### [Activity]
Here are some records. Copy each one exactly.

### [Pixel coordinate grounding data]
○ ○ ○
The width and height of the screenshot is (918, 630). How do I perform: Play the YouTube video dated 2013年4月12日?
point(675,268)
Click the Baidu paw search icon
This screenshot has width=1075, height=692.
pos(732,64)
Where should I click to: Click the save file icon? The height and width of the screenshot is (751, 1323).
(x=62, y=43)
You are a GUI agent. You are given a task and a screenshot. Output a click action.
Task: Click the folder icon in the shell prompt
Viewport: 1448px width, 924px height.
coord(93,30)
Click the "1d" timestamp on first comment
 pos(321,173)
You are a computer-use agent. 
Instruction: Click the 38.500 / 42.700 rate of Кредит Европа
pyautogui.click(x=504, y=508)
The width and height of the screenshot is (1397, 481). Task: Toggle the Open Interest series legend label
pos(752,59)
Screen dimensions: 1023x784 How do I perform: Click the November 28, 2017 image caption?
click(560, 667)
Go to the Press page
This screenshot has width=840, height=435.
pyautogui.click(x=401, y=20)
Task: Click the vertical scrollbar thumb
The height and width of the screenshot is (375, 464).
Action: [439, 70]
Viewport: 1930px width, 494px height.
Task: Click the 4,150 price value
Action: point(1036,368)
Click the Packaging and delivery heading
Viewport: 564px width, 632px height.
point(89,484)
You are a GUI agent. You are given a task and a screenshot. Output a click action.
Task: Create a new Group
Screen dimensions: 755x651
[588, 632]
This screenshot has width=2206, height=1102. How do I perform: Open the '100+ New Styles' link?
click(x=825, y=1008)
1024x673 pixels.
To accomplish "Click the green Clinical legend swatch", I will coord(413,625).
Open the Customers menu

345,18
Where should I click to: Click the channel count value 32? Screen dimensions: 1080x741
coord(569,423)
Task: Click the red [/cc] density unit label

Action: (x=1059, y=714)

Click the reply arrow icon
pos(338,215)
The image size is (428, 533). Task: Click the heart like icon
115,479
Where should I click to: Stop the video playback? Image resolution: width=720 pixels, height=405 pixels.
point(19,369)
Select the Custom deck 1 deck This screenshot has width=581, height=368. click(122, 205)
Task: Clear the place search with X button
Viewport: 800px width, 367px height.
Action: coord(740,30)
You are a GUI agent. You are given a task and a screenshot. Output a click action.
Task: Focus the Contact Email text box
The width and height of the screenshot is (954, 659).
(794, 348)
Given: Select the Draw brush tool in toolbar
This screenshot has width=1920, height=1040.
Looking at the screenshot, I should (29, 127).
○ ○ ○
### [Result of the exercise]
The width and height of the screenshot is (918, 630). How do I perform: Play the YouTube video dated 2013年4月12日?
point(675,268)
Click the Baidu paw search icon
This screenshot has width=1075, height=692.
pos(732,64)
Where should I click to: Click the save file icon? The height and width of the screenshot is (751, 1323).
(x=62, y=43)
You are a GUI agent. You are given a task and a screenshot. Output a click action.
Task: Click the folder icon in the shell prompt
Viewport: 1448px width, 924px height.
coord(93,30)
Click the "1d" timestamp on first comment
 pos(321,173)
You are a computer-use agent. 
Instruction: Click the 38.500 / 42.700 rate of Кредит Европа
pyautogui.click(x=504, y=508)
The width and height of the screenshot is (1397, 481). Task: Toggle the Open Interest series legend label
pos(752,59)
Screen dimensions: 1023x784 How do I perform: Click the November 28, 2017 image caption?
click(560, 667)
Go to the Press page
This screenshot has width=840, height=435.
pyautogui.click(x=401, y=20)
Task: Click the vertical scrollbar thumb
The height and width of the screenshot is (375, 464).
Action: [439, 70]
Viewport: 1930px width, 494px height.
Task: Click the 4,150 price value
Action: point(1036,368)
Click the Packaging and delivery heading
Viewport: 564px width, 632px height.
point(89,484)
You are a GUI agent. You are given a task and a screenshot. Output a click action.
Task: Create a new Group
Screen dimensions: 755x651
[588, 632]
This screenshot has width=2206, height=1102. How do I perform: Open the '100+ New Styles' link?
click(x=825, y=1008)
1024x673 pixels.
To accomplish "Click the green Clinical legend swatch", I will coord(413,625).
Open the Customers menu

345,18
Where should I click to: Click the channel count value 32? Screen dimensions: 1080x741
coord(569,423)
Task: Click the red [/cc] density unit label

Action: (x=1059, y=714)

Click the reply arrow icon
pos(338,215)
The image size is (428, 533). Task: Click the heart like icon
115,479
Where should I click to: Stop the video playback? Image resolution: width=720 pixels, height=405 pixels.
point(19,369)
Select the Custom deck 1 deck This screenshot has width=581, height=368. click(122, 205)
Task: Clear the place search with X button
Viewport: 800px width, 367px height.
Action: coord(740,30)
You are a GUI agent. You are given a task and a screenshot. Output a click action.
Task: Focus the Contact Email text box
The width and height of the screenshot is (954, 659).
(794, 348)
Given: Select the Draw brush tool in toolbar
This screenshot has width=1920, height=1040.
Looking at the screenshot, I should (29, 127).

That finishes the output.